### YOUR GOAL
Reproduce the rows verbatim, starting with the line that contains "This screenshot has height=756, width=1018." and ending with the line that contains "Action: pos(42,125)", both included.

---

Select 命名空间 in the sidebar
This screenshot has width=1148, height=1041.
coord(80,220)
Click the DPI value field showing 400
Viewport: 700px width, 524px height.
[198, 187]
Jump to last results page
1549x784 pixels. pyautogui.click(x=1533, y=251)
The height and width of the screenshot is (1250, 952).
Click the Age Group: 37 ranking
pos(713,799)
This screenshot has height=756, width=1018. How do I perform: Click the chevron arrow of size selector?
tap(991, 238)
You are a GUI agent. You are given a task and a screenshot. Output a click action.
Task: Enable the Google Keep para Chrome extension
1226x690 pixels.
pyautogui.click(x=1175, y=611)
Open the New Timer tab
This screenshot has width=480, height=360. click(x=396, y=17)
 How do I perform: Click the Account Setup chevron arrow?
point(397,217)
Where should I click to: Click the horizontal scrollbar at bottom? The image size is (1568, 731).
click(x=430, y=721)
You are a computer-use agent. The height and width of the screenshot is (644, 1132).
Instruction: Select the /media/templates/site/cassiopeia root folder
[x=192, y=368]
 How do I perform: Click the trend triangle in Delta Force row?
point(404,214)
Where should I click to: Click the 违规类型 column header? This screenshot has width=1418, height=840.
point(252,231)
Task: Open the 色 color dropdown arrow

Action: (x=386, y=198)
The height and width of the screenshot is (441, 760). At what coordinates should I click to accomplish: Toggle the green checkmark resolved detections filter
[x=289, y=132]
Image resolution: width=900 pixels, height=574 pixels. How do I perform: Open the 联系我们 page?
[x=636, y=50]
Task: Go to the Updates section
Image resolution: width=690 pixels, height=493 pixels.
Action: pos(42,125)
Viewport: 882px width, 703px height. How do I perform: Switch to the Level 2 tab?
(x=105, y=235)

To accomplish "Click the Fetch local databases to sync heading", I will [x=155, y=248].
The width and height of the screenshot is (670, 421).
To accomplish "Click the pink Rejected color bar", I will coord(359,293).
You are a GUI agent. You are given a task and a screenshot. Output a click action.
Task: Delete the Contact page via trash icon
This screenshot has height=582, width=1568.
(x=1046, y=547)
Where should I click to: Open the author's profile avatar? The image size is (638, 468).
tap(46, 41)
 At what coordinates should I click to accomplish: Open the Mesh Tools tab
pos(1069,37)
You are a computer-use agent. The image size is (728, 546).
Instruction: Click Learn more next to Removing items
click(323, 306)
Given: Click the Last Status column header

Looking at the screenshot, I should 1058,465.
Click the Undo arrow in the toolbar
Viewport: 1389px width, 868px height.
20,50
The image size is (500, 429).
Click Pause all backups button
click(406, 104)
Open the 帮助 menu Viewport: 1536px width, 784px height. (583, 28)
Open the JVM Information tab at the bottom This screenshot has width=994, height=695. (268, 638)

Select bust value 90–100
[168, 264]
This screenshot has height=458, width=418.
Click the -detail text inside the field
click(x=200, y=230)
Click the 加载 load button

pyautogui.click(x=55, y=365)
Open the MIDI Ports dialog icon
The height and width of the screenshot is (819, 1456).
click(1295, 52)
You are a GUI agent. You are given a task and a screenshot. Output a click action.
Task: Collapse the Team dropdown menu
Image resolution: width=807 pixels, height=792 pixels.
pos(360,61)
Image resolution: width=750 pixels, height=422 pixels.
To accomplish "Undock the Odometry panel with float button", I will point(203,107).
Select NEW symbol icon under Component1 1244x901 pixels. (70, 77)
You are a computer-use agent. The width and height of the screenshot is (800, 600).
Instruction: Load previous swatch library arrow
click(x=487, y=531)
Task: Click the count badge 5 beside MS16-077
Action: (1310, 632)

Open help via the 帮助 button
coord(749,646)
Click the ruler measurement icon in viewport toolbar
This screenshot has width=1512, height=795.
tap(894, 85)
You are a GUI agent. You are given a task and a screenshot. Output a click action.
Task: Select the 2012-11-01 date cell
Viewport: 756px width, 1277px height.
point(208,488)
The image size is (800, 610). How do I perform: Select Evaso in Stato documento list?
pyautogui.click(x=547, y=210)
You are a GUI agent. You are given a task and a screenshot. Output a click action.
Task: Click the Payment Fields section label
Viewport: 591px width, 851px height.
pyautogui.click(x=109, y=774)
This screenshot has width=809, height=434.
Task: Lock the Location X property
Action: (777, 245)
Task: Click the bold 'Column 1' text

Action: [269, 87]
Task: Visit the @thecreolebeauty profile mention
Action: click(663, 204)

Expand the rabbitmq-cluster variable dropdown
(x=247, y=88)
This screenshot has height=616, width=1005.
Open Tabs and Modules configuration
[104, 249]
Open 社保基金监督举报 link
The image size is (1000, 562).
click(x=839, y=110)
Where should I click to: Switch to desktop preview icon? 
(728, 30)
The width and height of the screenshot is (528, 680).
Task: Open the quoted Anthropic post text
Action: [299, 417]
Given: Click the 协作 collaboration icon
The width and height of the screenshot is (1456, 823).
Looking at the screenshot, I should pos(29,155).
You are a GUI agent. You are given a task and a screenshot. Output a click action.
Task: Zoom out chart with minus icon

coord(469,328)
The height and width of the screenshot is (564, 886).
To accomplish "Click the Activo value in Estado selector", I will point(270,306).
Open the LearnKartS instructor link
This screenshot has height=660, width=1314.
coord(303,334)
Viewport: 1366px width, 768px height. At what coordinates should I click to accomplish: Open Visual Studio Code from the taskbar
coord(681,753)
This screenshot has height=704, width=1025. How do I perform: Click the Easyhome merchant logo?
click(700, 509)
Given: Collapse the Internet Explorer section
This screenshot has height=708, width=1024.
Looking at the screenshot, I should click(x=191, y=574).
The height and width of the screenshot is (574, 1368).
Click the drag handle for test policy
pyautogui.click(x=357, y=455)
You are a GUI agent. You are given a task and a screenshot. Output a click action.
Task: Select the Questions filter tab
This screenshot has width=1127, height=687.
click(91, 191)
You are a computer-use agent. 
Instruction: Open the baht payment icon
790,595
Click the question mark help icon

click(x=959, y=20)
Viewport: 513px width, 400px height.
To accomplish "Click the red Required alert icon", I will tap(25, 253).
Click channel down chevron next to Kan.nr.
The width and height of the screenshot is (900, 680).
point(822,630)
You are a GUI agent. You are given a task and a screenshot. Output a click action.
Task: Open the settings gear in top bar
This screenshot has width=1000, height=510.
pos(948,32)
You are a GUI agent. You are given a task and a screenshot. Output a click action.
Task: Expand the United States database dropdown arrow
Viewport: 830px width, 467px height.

---

### THE REPLY
This screenshot has height=756, width=1018. How do I perform: Click the chevron arrow of size selector?
tap(991, 238)
You are a GUI agent. You are given a task and a screenshot. Output a click action.
Task: Enable the Google Keep para Chrome extension
1226x690 pixels.
pyautogui.click(x=1175, y=611)
Open the New Timer tab
This screenshot has width=480, height=360. click(x=396, y=17)
 How do I perform: Click the Account Setup chevron arrow?
point(397,217)
Where should I click to: Click the horizontal scrollbar at bottom? The image size is (1568, 731).
click(x=430, y=721)
You are a computer-use agent. The height and width of the screenshot is (644, 1132).
Instruction: Select the /media/templates/site/cassiopeia root folder
[x=192, y=368]
 How do I perform: Click the trend triangle in Delta Force row?
point(404,214)
Where should I click to: Click the 违规类型 column header? This screenshot has width=1418, height=840.
point(252,231)
Task: Open the 色 color dropdown arrow

Action: (x=386, y=198)
The height and width of the screenshot is (441, 760). At what coordinates should I click to accomplish: Toggle the green checkmark resolved detections filter
[x=289, y=132]
Image resolution: width=900 pixels, height=574 pixels. How do I perform: Open the 联系我们 page?
[x=636, y=50]
Task: Go to the Updates section
Image resolution: width=690 pixels, height=493 pixels.
Action: pos(42,125)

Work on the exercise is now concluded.